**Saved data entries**
----------------------------------------

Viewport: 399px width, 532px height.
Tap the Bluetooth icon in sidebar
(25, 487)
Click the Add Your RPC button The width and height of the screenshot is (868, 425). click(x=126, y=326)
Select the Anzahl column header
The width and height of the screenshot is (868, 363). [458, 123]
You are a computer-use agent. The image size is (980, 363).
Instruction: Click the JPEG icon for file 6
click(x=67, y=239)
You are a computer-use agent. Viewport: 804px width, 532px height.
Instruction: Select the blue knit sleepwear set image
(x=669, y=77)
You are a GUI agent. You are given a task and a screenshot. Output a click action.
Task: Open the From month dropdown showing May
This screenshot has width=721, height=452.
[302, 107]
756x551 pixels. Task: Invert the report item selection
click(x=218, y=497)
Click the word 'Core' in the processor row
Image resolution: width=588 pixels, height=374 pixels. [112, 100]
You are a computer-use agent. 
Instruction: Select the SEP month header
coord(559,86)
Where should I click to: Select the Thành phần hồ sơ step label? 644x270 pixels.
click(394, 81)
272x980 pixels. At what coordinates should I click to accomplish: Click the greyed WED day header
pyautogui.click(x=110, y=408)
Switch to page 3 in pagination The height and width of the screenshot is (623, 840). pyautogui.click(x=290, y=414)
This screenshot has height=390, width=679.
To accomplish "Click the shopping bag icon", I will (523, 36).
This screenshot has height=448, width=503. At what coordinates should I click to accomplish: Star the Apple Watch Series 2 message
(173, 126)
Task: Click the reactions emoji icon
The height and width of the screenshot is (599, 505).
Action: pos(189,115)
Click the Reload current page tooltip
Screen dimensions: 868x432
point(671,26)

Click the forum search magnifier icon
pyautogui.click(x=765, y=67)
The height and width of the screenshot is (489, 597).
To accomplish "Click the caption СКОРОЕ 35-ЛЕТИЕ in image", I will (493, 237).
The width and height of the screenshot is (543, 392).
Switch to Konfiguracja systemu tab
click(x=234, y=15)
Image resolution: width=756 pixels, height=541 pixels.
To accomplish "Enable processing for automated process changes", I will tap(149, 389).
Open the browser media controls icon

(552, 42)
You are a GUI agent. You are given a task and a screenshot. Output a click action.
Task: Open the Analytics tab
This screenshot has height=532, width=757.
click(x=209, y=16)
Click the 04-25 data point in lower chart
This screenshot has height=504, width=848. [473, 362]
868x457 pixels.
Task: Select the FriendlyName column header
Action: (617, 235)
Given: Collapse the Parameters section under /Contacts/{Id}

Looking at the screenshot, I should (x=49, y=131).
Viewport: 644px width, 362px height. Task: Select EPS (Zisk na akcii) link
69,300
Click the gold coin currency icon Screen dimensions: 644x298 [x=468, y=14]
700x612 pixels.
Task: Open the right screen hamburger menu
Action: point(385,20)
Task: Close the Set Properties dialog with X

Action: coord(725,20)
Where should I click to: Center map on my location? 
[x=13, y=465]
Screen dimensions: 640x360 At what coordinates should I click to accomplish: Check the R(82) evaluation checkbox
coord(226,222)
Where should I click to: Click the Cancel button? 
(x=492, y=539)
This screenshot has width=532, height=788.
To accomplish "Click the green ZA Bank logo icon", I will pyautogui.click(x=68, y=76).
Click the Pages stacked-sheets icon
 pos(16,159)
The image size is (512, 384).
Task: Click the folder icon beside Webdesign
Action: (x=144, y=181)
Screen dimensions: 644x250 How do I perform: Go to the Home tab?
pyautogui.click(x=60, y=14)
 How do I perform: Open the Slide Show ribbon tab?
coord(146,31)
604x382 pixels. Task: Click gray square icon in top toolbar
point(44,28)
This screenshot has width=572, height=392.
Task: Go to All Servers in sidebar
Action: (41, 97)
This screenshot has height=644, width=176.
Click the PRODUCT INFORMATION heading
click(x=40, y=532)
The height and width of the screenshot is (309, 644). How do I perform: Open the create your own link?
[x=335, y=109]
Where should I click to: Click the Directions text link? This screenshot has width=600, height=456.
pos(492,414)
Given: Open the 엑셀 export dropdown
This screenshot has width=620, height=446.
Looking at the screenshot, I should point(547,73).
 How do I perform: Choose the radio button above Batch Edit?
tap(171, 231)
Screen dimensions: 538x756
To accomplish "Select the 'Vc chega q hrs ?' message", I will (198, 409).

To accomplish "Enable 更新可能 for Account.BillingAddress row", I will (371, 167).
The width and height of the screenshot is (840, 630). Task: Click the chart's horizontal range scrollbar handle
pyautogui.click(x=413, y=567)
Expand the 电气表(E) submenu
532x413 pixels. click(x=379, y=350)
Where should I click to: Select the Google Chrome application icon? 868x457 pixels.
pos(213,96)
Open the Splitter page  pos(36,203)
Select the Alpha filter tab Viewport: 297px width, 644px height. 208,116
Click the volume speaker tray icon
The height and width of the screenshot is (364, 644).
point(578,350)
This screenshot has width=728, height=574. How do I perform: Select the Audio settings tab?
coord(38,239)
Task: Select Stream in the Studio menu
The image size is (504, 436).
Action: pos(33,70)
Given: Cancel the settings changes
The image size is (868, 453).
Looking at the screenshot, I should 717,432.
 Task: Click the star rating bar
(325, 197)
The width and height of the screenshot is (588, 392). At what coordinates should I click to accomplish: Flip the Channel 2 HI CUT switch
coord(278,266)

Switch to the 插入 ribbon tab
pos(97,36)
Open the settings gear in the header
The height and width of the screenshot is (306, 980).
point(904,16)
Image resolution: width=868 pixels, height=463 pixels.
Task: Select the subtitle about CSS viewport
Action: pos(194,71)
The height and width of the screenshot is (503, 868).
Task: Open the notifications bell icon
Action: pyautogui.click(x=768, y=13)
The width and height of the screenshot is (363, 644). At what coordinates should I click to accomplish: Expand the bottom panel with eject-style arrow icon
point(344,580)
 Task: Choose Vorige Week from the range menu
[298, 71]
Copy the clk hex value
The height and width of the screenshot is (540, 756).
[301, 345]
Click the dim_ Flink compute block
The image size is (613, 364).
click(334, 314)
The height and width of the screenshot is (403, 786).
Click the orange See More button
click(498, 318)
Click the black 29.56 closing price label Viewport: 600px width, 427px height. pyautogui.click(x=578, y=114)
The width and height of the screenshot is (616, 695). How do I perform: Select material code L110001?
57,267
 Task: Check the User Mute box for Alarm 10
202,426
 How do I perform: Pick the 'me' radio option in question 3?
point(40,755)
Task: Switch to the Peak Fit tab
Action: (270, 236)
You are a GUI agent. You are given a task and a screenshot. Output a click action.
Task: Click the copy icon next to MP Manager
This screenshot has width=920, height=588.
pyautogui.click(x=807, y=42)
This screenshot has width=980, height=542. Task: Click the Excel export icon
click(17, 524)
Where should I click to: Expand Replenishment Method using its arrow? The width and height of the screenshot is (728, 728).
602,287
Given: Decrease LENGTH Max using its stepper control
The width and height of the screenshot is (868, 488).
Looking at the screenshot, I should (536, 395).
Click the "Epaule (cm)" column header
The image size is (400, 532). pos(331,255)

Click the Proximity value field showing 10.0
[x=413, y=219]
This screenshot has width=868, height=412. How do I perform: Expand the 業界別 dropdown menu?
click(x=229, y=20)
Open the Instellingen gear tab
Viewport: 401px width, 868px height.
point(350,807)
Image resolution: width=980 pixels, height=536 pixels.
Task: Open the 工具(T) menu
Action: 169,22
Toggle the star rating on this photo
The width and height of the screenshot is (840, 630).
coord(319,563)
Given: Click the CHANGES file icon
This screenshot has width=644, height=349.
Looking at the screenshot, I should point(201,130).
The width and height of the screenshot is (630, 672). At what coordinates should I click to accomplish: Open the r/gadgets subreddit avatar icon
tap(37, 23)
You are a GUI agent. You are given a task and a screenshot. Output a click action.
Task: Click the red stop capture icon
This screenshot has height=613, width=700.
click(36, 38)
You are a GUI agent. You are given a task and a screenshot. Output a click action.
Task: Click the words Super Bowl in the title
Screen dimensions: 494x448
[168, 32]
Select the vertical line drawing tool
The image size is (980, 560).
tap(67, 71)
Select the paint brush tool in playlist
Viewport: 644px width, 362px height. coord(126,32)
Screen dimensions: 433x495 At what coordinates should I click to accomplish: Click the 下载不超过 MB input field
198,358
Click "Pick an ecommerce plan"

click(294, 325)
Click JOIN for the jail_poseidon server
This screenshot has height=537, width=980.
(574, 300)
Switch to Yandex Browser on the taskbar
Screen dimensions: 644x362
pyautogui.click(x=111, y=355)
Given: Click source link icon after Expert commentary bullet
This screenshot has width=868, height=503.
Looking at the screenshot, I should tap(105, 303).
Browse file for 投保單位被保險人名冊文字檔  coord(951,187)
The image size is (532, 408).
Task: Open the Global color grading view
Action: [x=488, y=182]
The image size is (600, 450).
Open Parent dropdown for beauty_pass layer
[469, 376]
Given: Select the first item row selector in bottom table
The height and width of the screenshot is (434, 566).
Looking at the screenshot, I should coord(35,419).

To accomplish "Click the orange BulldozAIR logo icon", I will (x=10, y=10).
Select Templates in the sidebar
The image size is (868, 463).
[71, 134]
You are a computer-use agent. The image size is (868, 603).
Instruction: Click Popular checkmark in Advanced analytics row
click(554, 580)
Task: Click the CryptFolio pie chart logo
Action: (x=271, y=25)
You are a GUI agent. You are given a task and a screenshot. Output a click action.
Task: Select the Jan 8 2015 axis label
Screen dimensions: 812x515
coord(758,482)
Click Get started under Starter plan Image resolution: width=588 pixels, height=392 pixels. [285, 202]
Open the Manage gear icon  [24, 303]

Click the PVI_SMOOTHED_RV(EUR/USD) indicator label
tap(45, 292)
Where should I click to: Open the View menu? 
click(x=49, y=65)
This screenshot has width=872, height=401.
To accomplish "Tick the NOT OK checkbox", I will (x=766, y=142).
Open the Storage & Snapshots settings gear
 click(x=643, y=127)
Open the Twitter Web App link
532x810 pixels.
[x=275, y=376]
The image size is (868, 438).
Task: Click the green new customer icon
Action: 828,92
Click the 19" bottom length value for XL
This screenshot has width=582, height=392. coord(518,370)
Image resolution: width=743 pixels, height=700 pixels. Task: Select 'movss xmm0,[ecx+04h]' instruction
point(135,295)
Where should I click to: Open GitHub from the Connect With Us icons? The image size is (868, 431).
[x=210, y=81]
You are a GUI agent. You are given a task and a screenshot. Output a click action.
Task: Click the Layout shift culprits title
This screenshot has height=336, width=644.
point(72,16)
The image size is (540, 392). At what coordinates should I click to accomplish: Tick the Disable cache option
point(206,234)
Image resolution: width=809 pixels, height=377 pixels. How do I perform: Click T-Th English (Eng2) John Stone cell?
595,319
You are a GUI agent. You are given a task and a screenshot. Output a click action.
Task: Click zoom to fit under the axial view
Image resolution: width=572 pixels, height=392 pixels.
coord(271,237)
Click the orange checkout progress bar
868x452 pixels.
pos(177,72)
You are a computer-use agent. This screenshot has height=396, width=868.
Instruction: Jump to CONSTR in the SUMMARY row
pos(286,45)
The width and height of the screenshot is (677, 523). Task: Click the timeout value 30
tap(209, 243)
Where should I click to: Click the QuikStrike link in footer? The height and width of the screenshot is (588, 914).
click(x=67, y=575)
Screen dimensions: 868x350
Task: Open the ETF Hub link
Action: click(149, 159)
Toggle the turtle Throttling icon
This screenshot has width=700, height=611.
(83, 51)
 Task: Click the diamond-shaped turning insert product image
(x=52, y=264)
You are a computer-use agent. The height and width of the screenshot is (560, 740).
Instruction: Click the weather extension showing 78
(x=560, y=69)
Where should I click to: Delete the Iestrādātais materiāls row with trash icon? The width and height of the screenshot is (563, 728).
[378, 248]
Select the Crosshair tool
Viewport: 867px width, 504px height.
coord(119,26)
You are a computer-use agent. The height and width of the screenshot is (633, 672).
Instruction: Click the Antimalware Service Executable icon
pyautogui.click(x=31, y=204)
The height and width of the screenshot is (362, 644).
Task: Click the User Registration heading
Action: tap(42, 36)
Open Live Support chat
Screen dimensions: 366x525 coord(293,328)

----------------------------------------

**Task brief**
Set down, unchanged, only those lines above that fall between the line with "This screenshot has width=644, height=349." and the line with "Task: Click the red stop capture icon", the two end lines included.

**Finished exercise**
This screenshot has width=644, height=349.
Looking at the screenshot, I should point(201,130).
The width and height of the screenshot is (630, 672). At what coordinates should I click to accomplish: Open the r/gadgets subreddit avatar icon
tap(37, 23)
You are a GUI agent. You are given a task and a screenshot. Output a click action.
Task: Click the red stop capture icon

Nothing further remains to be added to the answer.